- Description of the task
Print every line exactly as it appears in the material below.

- Extracted material
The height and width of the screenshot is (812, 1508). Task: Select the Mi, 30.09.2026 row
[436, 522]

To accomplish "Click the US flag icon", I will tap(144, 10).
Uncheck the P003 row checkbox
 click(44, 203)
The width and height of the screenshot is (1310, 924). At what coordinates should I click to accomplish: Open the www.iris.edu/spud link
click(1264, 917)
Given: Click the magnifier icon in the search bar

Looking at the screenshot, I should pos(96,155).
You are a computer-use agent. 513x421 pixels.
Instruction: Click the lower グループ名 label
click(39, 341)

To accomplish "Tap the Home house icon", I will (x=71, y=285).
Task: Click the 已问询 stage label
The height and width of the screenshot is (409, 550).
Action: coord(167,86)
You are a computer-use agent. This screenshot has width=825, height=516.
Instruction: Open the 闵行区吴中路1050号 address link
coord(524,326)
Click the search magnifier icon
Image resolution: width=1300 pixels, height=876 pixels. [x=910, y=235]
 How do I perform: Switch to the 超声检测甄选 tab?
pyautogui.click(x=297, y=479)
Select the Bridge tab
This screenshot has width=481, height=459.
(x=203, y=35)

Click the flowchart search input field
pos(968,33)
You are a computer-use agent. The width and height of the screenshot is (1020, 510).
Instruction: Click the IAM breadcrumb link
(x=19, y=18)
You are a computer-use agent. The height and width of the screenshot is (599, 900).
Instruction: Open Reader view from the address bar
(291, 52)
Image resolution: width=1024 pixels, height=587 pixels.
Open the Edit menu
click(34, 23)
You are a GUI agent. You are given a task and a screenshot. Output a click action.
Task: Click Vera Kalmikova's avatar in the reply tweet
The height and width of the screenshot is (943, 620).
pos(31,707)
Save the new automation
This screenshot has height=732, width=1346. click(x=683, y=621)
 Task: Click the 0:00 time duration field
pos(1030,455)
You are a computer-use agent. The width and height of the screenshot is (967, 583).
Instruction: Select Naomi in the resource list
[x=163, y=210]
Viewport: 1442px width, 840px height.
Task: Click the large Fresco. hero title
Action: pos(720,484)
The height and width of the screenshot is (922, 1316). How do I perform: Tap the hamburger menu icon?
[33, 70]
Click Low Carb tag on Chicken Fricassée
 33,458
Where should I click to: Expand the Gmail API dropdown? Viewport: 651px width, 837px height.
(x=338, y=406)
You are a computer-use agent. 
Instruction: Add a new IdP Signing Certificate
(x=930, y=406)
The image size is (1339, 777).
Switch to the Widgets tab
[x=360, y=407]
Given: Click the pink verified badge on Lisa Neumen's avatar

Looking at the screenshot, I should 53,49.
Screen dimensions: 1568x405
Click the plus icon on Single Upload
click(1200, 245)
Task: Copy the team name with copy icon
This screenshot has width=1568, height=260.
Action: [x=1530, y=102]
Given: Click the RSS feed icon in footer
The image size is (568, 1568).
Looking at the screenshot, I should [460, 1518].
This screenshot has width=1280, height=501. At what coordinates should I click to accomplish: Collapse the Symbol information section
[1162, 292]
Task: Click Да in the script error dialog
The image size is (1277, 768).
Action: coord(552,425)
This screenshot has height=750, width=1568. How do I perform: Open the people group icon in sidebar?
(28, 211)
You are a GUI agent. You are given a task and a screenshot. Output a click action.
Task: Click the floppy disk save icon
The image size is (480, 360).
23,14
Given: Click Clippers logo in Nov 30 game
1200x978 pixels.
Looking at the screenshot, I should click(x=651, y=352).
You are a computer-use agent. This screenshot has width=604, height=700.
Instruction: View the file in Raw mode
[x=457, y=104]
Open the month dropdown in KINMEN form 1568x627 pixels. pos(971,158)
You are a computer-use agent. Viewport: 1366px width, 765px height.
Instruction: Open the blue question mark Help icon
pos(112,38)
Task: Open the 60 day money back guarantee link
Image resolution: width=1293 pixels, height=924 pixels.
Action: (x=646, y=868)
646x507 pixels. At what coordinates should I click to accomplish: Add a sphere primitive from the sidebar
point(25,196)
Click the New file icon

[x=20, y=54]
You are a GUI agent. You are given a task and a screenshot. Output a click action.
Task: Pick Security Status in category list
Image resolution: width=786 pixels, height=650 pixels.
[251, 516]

- Response area
The height and width of the screenshot is (812, 1508). Task: Select the Mi, 30.09.2026 row
[436, 522]

To accomplish "Click the US flag icon", I will tap(144, 10).
Uncheck the P003 row checkbox
 click(44, 203)
The width and height of the screenshot is (1310, 924). At what coordinates should I click to accomplish: Open the www.iris.edu/spud link
click(1264, 917)
Given: Click the magnifier icon in the search bar

Looking at the screenshot, I should pos(96,155).
You are a computer-use agent. 513x421 pixels.
Instruction: Click the lower グループ名 label
click(39, 341)

To accomplish "Tap the Home house icon", I will (x=71, y=285).
Task: Click the 已问询 stage label
The height and width of the screenshot is (409, 550).
Action: coord(167,86)
You are a computer-use agent. This screenshot has width=825, height=516.
Instruction: Open the 闵行区吴中路1050号 address link
coord(524,326)
Click the search magnifier icon
Image resolution: width=1300 pixels, height=876 pixels. [x=910, y=235]
 How do I perform: Switch to the 超声检测甄选 tab?
pyautogui.click(x=297, y=479)
Select the Bridge tab
This screenshot has width=481, height=459.
(x=203, y=35)

Click the flowchart search input field
pos(968,33)
You are a computer-use agent. The width and height of the screenshot is (1020, 510).
Instruction: Click the IAM breadcrumb link
(x=19, y=18)
You are a computer-use agent. The height and width of the screenshot is (599, 900).
Instruction: Open Reader view from the address bar
(291, 52)
Image resolution: width=1024 pixels, height=587 pixels.
Open the Edit menu
click(34, 23)
You are a GUI agent. You are given a task and a screenshot. Output a click action.
Task: Click Vera Kalmikova's avatar in the reply tweet
The height and width of the screenshot is (943, 620).
pos(31,707)
Save the new automation
This screenshot has height=732, width=1346. click(x=683, y=621)
 Task: Click the 0:00 time duration field
pos(1030,455)
You are a computer-use agent. The width and height of the screenshot is (967, 583).
Instruction: Select Naomi in the resource list
[x=163, y=210]
Viewport: 1442px width, 840px height.
Task: Click the large Fresco. hero title
Action: pos(720,484)
The height and width of the screenshot is (922, 1316). How do I perform: Tap the hamburger menu icon?
[33, 70]
Click Low Carb tag on Chicken Fricassée
 33,458
Where should I click to: Expand the Gmail API dropdown? Viewport: 651px width, 837px height.
(x=338, y=406)
You are a computer-use agent. 
Instruction: Add a new IdP Signing Certificate
(x=930, y=406)
The image size is (1339, 777).
Switch to the Widgets tab
[x=360, y=407]
Given: Click the pink verified badge on Lisa Neumen's avatar

Looking at the screenshot, I should 53,49.
Screen dimensions: 1568x405
Click the plus icon on Single Upload
click(1200, 245)
Task: Copy the team name with copy icon
This screenshot has width=1568, height=260.
Action: [x=1530, y=102]
Given: Click the RSS feed icon in footer
The image size is (568, 1568).
Looking at the screenshot, I should [460, 1518].
This screenshot has width=1280, height=501. At what coordinates should I click to accomplish: Collapse the Symbol information section
[1162, 292]
Task: Click Да in the script error dialog
The image size is (1277, 768).
Action: coord(552,425)
This screenshot has height=750, width=1568. How do I perform: Open the people group icon in sidebar?
(28, 211)
You are a GUI agent. You are given a task and a screenshot. Output a click action.
Task: Click the floppy disk save icon
The image size is (480, 360).
23,14
Given: Click Clippers logo in Nov 30 game
1200x978 pixels.
Looking at the screenshot, I should click(x=651, y=352).
You are a computer-use agent. This screenshot has width=604, height=700.
Instruction: View the file in Raw mode
[x=457, y=104]
Open the month dropdown in KINMEN form 1568x627 pixels. pos(971,158)
You are a computer-use agent. Viewport: 1366px width, 765px height.
Instruction: Open the blue question mark Help icon
pos(112,38)
Task: Open the 60 day money back guarantee link
Image resolution: width=1293 pixels, height=924 pixels.
Action: (x=646, y=868)
646x507 pixels. At what coordinates should I click to accomplish: Add a sphere primitive from the sidebar
point(25,196)
Click the New file icon

[x=20, y=54]
You are a GUI agent. You are given a task and a screenshot. Output a click action.
Task: Pick Security Status in category list
Image resolution: width=786 pixels, height=650 pixels.
[251, 516]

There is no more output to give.